Миша любил круговое движение и коловращение жизни, оно лишь оттеняло наш заслуженный отдых. Разложив на клеенке нехитрую снедь (каждый приносил из дома, что мог) и налив по стакану водки, Миша вместо тоста обычно возглашал: «Время срать, а мы еще не жрали». После чего мы приступали к трапезе.
В общем, до грузчика я дорос, что же касается поступления в институт, тут дело обстояло кисло: ко всем моим прочим грехам добавлялось, что я не комсомолец. И вот как-то в гостях у родительских друзей, я познакомился с замечательным человеком – историком-античником, преподававшим в Воронеже, Александром Иосифовичем Немировским.
Час проговорив со мной о классическом мире, о тамошних богах и героях, об императоре Августе и Юлиане Отступнике, – к моему собственному удивлению, и в одном, и втором, и в третьем я плыл, а не тонул, – он вдруг сказал: «Володя, а почему бы вам не попробовать поступить к нам на истфак?»
К тому времени я уже понимал, что из Москвы так и так придется уехать, здесь меня никуда не возьмут. Короче, решил: чем черт не шутит? И вот мы с мамой в степное июньское пекло выходим на воронежском перроне.
В Воронеже был тогда и до сих пор остается налет столичности, десяток монументальных зданий, балет – все это память того краткого периода, когда он был столицей огромного Центрально-Черноземного края, а потом, по слухам, должен был стать столицей РСФСР, однако больше в нем от лишенца.

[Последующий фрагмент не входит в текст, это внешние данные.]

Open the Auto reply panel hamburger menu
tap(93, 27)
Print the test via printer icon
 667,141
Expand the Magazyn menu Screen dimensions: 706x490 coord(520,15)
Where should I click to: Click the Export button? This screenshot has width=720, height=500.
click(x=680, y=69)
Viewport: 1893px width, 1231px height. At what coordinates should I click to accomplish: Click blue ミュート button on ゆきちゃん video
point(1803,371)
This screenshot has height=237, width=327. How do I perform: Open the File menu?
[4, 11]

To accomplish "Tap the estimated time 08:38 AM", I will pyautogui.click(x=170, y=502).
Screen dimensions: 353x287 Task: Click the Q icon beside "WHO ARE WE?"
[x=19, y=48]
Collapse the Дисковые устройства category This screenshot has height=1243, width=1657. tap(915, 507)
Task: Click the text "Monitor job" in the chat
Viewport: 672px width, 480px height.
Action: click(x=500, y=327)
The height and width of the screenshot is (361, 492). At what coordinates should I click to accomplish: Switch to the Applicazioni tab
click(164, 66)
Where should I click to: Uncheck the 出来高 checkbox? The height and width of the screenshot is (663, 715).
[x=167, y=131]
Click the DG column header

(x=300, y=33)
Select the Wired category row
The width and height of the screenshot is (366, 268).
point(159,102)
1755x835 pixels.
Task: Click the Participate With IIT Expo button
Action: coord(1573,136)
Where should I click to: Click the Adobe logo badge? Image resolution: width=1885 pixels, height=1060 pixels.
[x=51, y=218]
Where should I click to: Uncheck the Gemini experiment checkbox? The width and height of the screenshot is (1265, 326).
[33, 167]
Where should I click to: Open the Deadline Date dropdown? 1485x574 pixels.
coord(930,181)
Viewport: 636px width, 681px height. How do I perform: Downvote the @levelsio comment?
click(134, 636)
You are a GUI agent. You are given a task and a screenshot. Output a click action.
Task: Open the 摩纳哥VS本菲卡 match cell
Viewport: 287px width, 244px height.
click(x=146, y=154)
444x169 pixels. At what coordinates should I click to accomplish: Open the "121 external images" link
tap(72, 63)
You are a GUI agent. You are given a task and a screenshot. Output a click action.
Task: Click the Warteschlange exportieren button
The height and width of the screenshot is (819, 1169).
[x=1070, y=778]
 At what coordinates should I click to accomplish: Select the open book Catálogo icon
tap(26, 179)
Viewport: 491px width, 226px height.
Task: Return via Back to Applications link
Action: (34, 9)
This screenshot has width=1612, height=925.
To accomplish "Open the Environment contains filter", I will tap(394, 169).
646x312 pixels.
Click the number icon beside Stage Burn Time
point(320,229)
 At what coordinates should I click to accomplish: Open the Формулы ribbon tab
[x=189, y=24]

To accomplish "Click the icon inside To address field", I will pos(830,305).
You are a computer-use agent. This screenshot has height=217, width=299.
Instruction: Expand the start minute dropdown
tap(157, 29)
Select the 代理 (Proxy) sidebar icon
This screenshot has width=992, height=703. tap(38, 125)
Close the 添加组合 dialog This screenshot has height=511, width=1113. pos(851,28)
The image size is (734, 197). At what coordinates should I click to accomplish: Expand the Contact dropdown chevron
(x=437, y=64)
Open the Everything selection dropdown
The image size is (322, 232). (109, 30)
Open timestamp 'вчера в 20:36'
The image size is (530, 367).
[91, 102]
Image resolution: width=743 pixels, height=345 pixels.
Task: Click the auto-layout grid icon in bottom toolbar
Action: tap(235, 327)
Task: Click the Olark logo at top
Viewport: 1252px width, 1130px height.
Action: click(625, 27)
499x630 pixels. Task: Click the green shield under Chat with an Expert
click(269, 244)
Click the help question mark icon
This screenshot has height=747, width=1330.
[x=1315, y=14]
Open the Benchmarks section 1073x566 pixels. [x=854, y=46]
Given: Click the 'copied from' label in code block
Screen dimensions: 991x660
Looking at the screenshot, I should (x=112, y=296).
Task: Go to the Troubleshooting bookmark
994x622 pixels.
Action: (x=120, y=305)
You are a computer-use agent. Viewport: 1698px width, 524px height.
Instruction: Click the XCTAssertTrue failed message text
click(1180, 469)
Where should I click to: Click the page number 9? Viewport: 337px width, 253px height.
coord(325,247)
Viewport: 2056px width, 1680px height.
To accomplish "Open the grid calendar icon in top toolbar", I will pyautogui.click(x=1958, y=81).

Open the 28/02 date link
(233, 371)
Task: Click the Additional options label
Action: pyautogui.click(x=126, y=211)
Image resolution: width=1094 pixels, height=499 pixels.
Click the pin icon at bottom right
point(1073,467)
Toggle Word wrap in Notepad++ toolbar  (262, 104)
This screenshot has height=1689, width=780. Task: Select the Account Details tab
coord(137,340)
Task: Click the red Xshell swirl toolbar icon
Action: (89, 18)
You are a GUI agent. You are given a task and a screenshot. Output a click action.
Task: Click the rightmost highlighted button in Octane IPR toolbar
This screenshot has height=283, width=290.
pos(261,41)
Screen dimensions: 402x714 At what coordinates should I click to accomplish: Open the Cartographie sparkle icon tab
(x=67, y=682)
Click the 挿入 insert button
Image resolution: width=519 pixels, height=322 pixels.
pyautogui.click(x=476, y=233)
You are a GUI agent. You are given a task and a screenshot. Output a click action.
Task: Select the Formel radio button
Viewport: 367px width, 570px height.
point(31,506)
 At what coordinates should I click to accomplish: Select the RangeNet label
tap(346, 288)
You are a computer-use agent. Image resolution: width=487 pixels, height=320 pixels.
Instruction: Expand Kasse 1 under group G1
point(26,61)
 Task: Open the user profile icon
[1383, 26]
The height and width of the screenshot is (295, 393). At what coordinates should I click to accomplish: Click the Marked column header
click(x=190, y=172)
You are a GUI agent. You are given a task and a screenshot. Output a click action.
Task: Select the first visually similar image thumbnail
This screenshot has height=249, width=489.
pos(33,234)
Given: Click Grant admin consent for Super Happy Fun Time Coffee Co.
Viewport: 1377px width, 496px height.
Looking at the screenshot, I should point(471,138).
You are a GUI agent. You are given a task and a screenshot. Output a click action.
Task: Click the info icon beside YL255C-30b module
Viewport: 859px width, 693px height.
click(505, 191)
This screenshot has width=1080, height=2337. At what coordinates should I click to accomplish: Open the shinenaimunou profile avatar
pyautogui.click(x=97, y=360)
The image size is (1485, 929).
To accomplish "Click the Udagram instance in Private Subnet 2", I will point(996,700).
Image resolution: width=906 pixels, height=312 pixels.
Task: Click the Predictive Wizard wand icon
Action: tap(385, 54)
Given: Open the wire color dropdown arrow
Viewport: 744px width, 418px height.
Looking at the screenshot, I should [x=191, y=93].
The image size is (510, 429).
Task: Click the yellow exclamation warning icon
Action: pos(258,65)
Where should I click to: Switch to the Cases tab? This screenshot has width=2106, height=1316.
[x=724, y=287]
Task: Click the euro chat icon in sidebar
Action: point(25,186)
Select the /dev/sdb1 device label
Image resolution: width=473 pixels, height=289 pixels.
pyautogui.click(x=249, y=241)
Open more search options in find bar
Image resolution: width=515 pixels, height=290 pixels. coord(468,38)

Воронеж был обманут и с Россией, и со старой областью, от которой перед войной ему оставили едва треть, но обманут, особенно по тем временам, не жестоко, не страшно.
После революции здесь осели многие: и дерптская профессура, и те, кто переехал сюда в пору взлета Воронежа, а потом уже не имел сил подняться, снова встать на крыло. Все они быстро смешались со старыми, коренными воронежцами, благо пустых, брошенных своими мест было много, бежать отсюда было легко – до Дона, Ростова, Кубани, Крыма рукой подать. Сойдясь, эти разные и опять-таки разночинные интеллигентские толки, как прежде, ставили любительские спектакли, играли в преферанс и буриме, а под Новый год крутили тарелки; снова, как и раньше, в домах весь январь не убирали маленьких пышных сосенок, которые здесь наряжали вместо елок, – длинные иглы их почти не опадали.